Personal information
- Born: 12 October 1944 Belgrade, German-occupied Serbia
- Died: 12 October 2021 (aged 77) Belgrade, Serbia
- Nationality: Serbian
- Listed height: 1.90 m (6 ft 3 in)
- Listed weight: 98 kg (216 lb)

Career information
- Playing career: 1967–1980
- Position: Shooting guard
- Coaching career: 1980–2003

Career history

As player:
- 1967–1969: Radnički Beograd
- 1969–1973: Partizan
- 1973–1975: Nationale-Nederlanden Donar
- 1975–1976: Liège
- 1976–1980: Radnički Beograd

As coach:
- 1983–1984: Eczacıbaşı
- 2003: Algeria

Career highlights and awards
- As player: FIBA European Selection (1970);

= Dragutin Čermak =

Serbian basketball player and coach (1944–2021)

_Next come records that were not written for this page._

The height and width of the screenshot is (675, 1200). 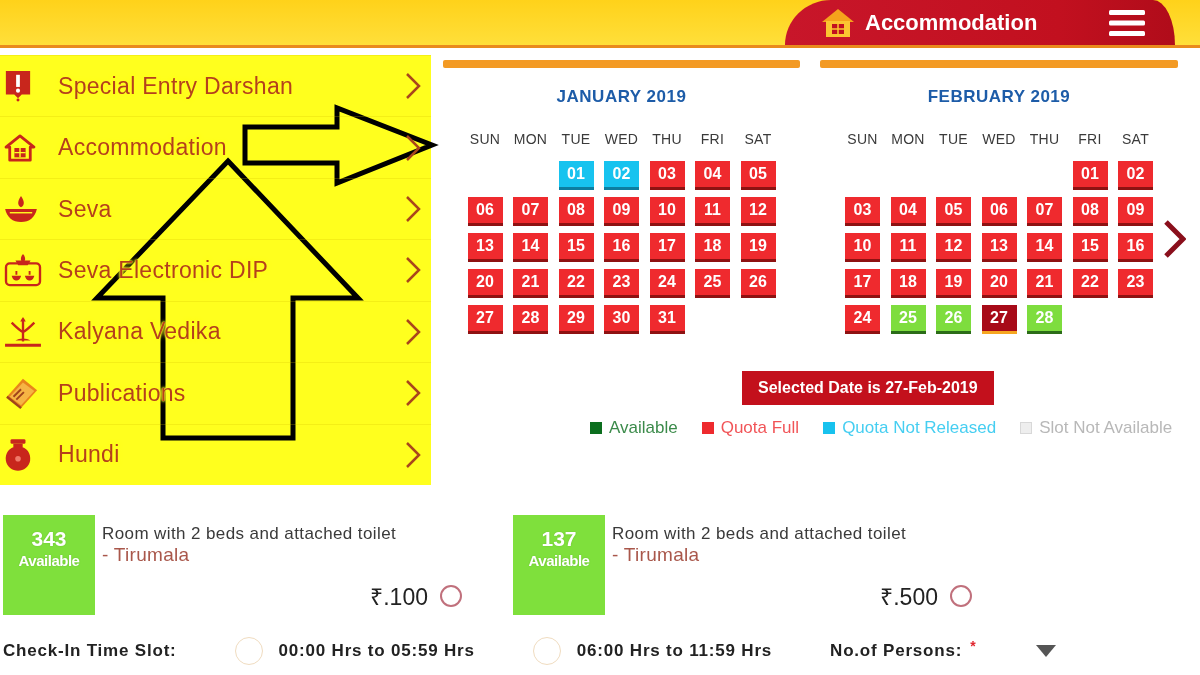 I want to click on book-icon, so click(x=22, y=394).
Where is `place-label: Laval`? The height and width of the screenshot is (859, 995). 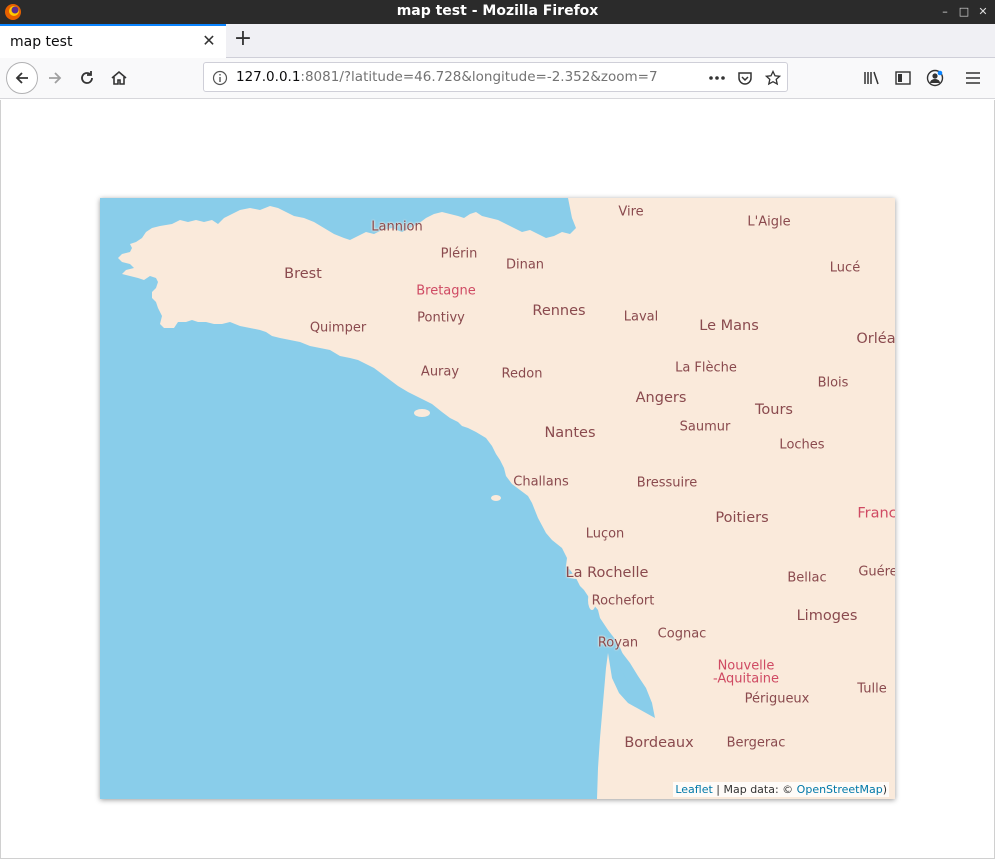
place-label: Laval is located at coordinates (641, 317).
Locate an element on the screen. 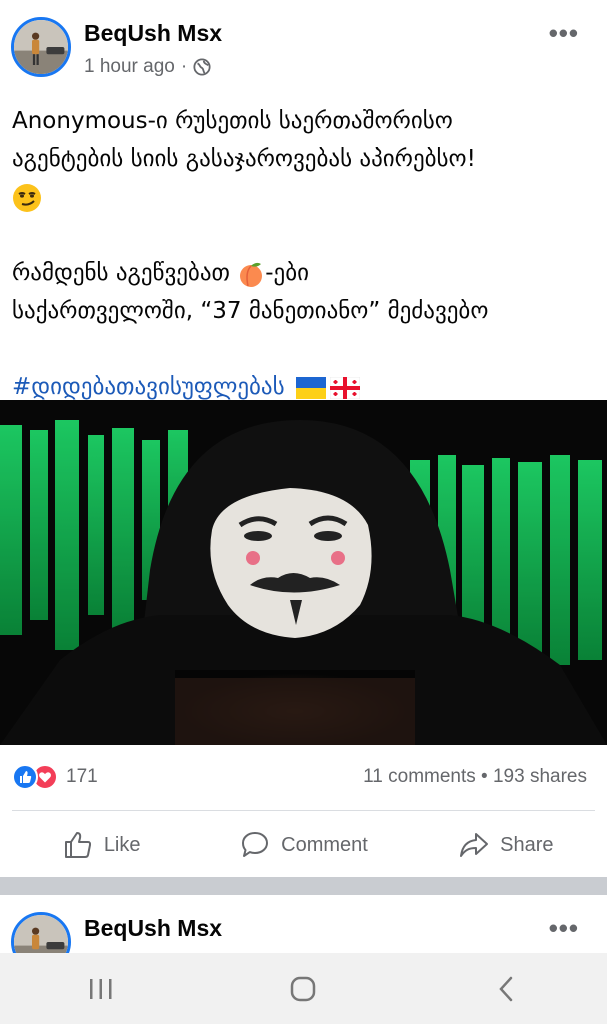 This screenshot has height=1024, width=607. smirk-emoji is located at coordinates (307, 197).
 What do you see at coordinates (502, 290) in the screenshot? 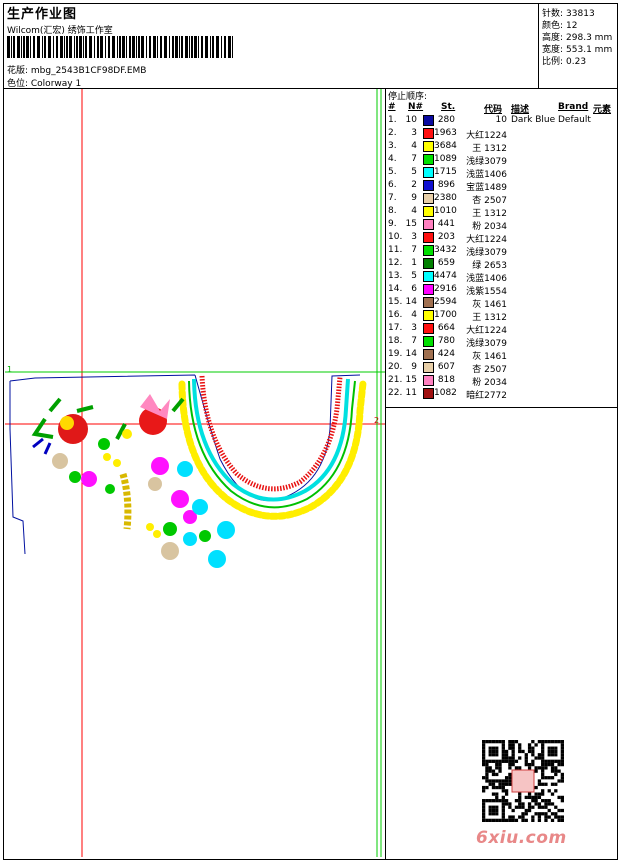
I see `table-row: 14. 6 2916 浅紫1554` at bounding box center [502, 290].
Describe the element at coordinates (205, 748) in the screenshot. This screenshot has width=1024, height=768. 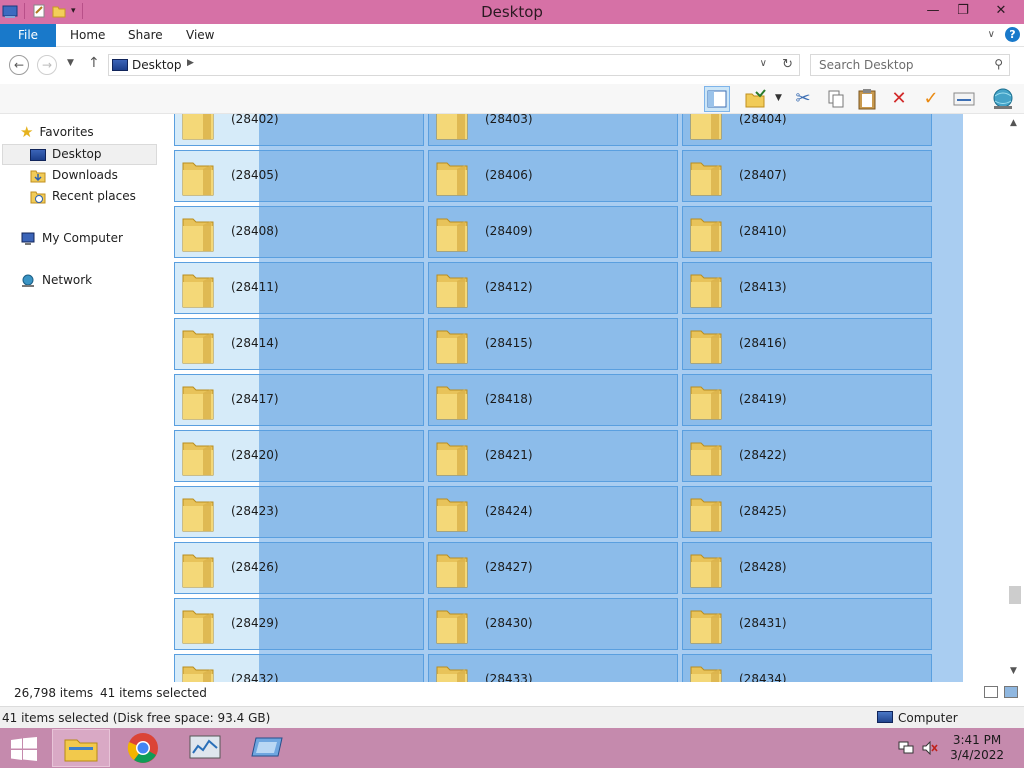
I see `taskbar-resource-monitor` at that location.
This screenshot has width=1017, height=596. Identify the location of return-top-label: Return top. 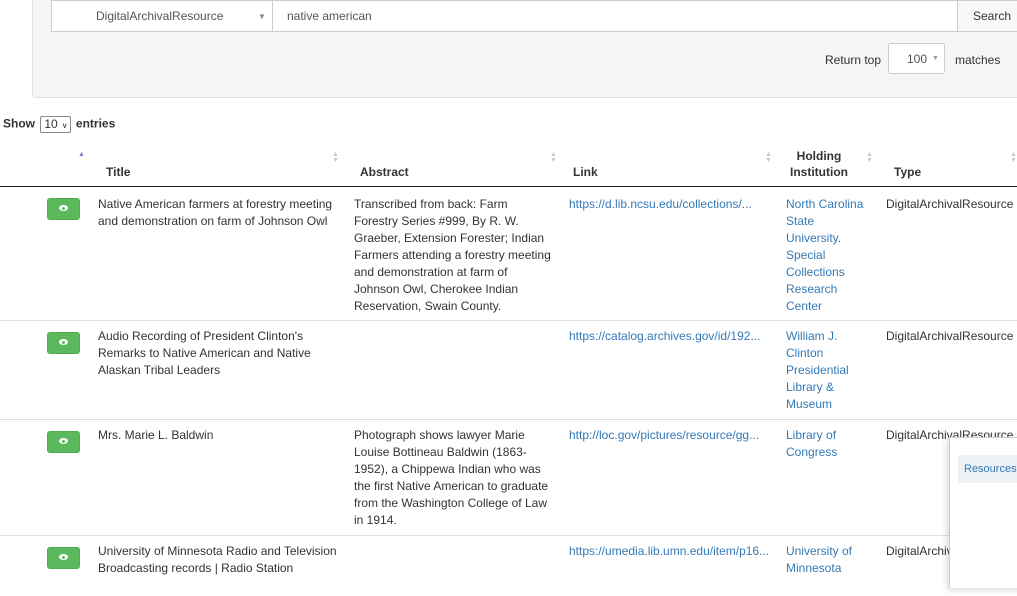
(854, 60).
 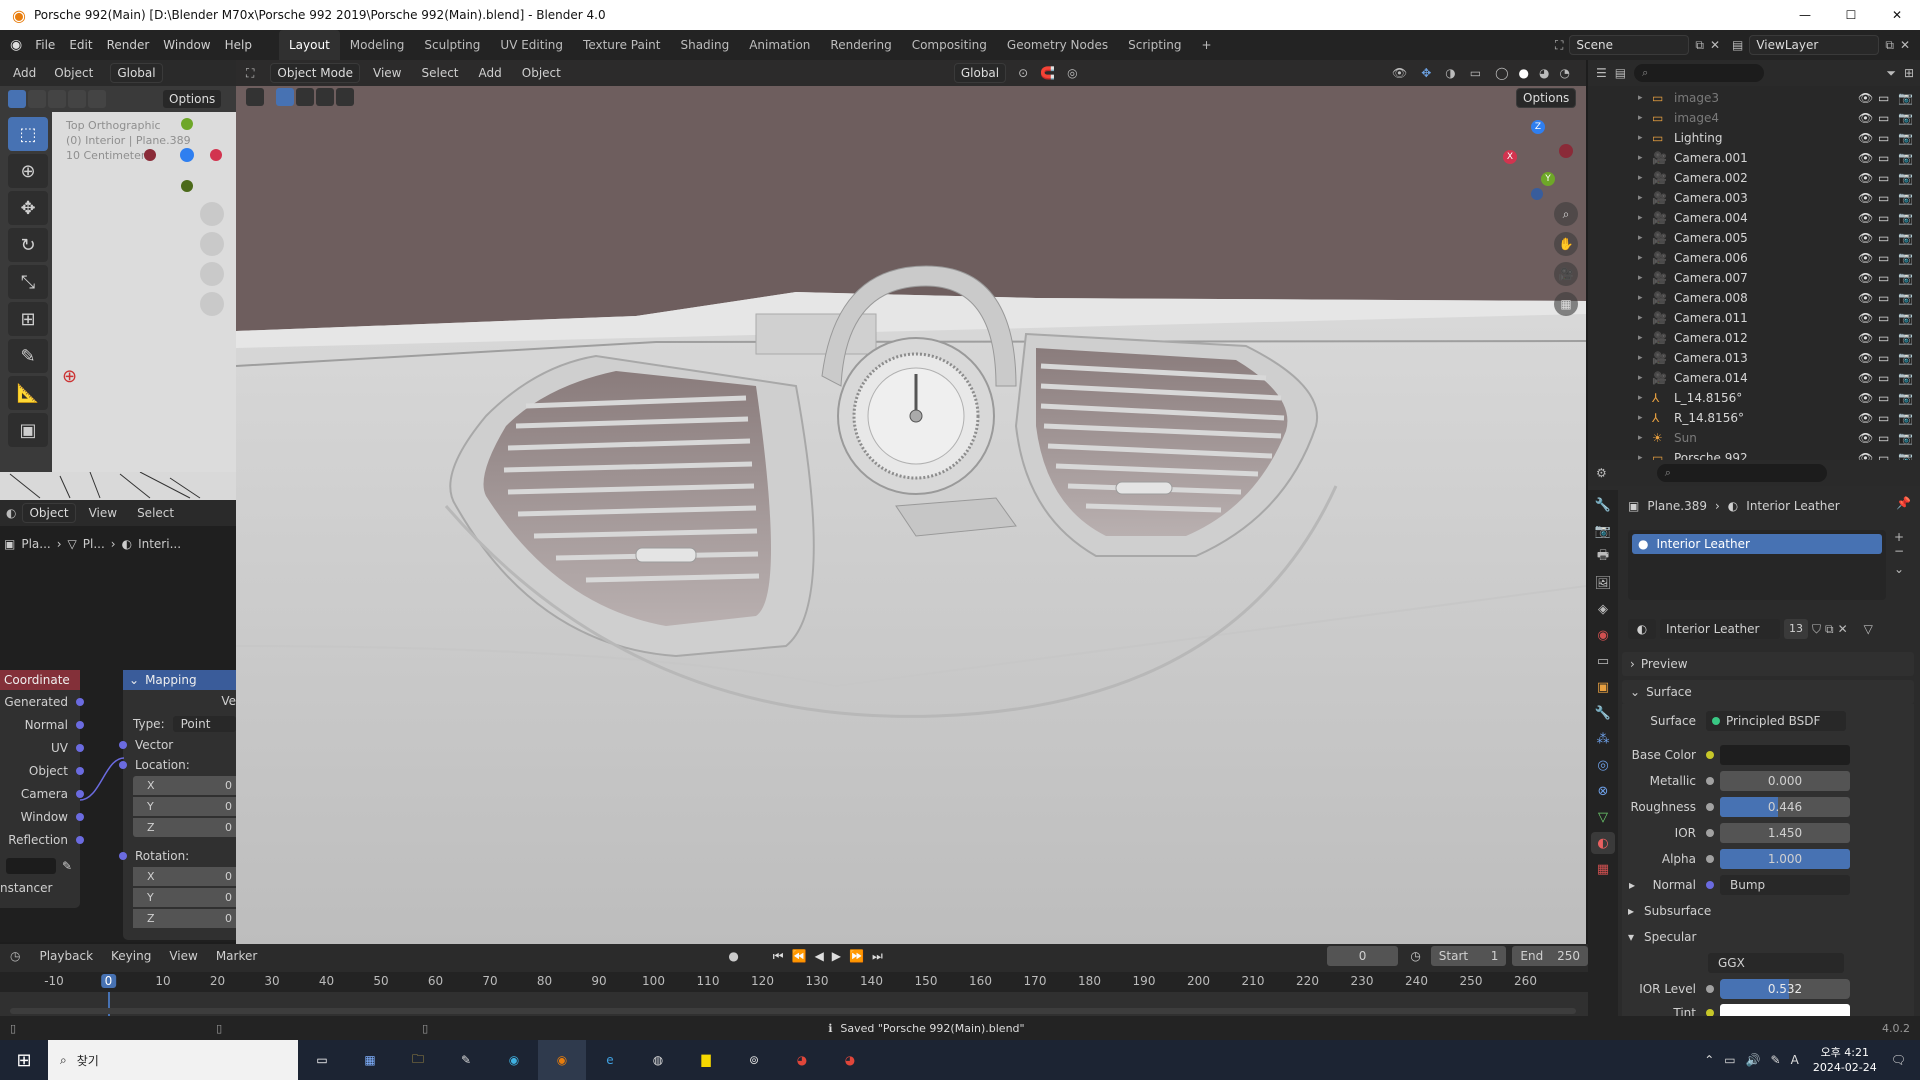 What do you see at coordinates (1603, 713) in the screenshot?
I see `modifier-tab-icon: 🔧` at bounding box center [1603, 713].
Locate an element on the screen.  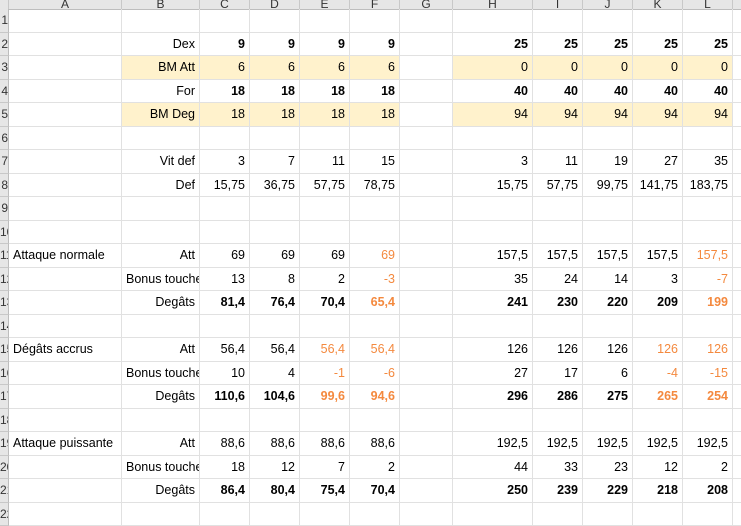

Dragutin "Miško" Čermak (Драгутин Мишко Чермак; 12 October 1944 – 12 October 2021) was a Serbian basketball player and coach.

== National team career ==
Čermak represented SFR Yugoslavia at the 1968 Summer Olympics and 1972 Summer Olympics.

== Coaching career ==
After finishing his playing career in 1980, Čermak had coaching stints in Algeria, Kuwait, United Arab Emirates, and Jordan among other places.

== Personal life ==
He is a son of Nedeljko Čermak, a well known businessman and president of Partizan Belgrade (1970–1972). Čermak married actress Vesna Malohodžić.

He died on 12 October 2021, his 77th birthday.